First I tried a simple WordPress plugin called Kommiku. I wanted something free and simple, and Kommiku fit the bill. You enter details about your manga, upload the chapter as a zip and presto, everything online. As far as I can see it doesn’t compress the images any further either. Not that my manga was ultra-HQ or anything, but the compression on sites like Mangafox can be quite dreadful sometimes.
The problem with Kommiku? It looks horrible. It makes absolutely no attempt to adopt the user’s existing WordPress theme, and the default theme is hideous to look at. Someone who is good at PHP might be able to adapt the default theme quite easily, but if I was any good at PHP I would be writing my own viewer, right? I wholesale copied the stylesheet for my website over Kommiku’s stylesheet and ended up with the abomination you see on the right. At least it works, I guess?
Still I couldn’t past beyond the terrible look, so I tried some other plugins as well. My next foray was the Manga+Press plugin. This does seem to be integrate itself with my theme because it creates a page for every new comic. Unfortunately it seems made for people who want to publish single-page webcomics and images, not whole manga chapters. I couldn’t find the option to upload zips and I didn’t have the patience to upload page after page one after the other, so I ditched that.

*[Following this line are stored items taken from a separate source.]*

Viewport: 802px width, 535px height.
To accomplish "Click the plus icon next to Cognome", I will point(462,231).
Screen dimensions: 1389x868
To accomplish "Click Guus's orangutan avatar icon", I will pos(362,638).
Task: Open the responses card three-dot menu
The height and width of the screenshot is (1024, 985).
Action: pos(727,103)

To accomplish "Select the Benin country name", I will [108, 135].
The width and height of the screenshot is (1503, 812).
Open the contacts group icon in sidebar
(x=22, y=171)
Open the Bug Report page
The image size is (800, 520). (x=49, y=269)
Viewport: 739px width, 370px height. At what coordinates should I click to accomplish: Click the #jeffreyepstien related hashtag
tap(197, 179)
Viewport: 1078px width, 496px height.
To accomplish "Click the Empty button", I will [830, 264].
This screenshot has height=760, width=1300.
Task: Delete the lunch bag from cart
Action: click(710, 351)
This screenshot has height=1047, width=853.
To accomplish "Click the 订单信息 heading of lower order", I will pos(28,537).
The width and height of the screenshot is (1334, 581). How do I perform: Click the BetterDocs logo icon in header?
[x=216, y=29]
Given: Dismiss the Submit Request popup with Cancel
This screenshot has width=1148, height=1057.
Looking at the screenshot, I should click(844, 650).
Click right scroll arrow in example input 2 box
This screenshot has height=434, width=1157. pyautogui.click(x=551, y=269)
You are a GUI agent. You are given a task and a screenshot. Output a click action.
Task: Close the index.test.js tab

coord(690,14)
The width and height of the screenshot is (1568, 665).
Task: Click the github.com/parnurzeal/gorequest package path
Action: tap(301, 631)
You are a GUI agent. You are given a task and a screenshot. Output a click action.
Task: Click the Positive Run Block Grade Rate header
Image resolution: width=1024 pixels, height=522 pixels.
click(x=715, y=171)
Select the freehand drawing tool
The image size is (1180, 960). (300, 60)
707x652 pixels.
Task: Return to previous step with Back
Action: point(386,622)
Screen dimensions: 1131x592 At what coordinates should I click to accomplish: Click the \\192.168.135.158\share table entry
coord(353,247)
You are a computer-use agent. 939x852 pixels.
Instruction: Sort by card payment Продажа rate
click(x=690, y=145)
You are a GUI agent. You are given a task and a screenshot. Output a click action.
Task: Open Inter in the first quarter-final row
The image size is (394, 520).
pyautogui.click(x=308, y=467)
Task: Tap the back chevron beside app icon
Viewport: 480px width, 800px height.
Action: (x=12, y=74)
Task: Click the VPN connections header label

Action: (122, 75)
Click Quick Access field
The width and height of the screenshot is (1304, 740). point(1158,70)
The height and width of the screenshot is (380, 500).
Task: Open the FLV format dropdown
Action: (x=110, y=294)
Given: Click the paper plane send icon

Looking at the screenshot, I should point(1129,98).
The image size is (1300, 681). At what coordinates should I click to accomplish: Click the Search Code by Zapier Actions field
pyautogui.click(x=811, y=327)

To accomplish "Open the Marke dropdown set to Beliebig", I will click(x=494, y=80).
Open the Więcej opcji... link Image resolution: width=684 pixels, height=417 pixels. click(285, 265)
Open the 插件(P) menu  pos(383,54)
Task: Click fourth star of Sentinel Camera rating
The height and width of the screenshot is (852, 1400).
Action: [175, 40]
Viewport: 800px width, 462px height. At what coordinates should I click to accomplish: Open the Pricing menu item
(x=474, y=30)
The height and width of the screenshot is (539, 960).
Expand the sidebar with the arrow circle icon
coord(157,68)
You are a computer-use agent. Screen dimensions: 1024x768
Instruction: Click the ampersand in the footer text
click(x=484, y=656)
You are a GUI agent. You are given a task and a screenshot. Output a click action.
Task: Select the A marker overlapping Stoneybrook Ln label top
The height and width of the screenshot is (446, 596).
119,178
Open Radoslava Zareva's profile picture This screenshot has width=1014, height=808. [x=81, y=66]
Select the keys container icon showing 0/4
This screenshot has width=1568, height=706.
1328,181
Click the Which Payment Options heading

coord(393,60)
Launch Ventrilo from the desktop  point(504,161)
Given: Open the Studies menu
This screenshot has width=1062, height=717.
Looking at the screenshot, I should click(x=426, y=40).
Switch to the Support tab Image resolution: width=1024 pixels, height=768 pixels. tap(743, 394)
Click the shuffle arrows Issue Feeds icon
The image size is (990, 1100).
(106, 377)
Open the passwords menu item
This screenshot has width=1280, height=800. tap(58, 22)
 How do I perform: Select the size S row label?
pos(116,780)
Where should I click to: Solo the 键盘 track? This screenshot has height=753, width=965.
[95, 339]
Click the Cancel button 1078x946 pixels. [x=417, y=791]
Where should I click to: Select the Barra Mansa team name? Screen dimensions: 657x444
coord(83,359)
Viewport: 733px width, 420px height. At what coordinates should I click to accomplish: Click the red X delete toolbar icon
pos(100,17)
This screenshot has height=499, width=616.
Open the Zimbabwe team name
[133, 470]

There was also the WP Manga Project Manager, but first, that seems woefully outdated. It lets you offer downloads via IRC (heh) and Megaupload (heh. heh. heh.) for one thing. Secondly it’s just a manager and not a reader on its own. You’ll still have to upload your manga elsewhere and provide the link to the program. In which case it makes more sense to use the other program in the first place.
Lastly I considered a few paid plugins, but not seriously because this is just a hobby site. jtManga on Code Canyon seemed interesting and only costs $12, but I read on some forums that the developers don’t provide any meaningful support and that it’s buggy and it’s outdated. Genbu Manga Viewer from Bukku costs $9, but not from the original developer, which doesn’t offer it any more. This means I can forget about any kind of support if anything goes wrong and can forget about any future updates. No point then. The third and final one I considered was WP Manga from Xhanch, but at $200 a pop, it’s not a viable purchase for your average hobby site. Maybe if you’re MangaFox and making $20,000 a day (just a guess!) in ad revenue, spending a fraction of your gains on a plugin makes sense, but not for someone like me. Also the support is pretty poor, I hear.
My last resort will be the FoolSlide program. Problem is, that seems confusing to use. I’ll have to go into my cPanel and fiddle around with MySQL and PHP and stuff like that, which I was trying to avoid. For now you’ll have to put up with the ugly Kommiku viewer. Enjoy!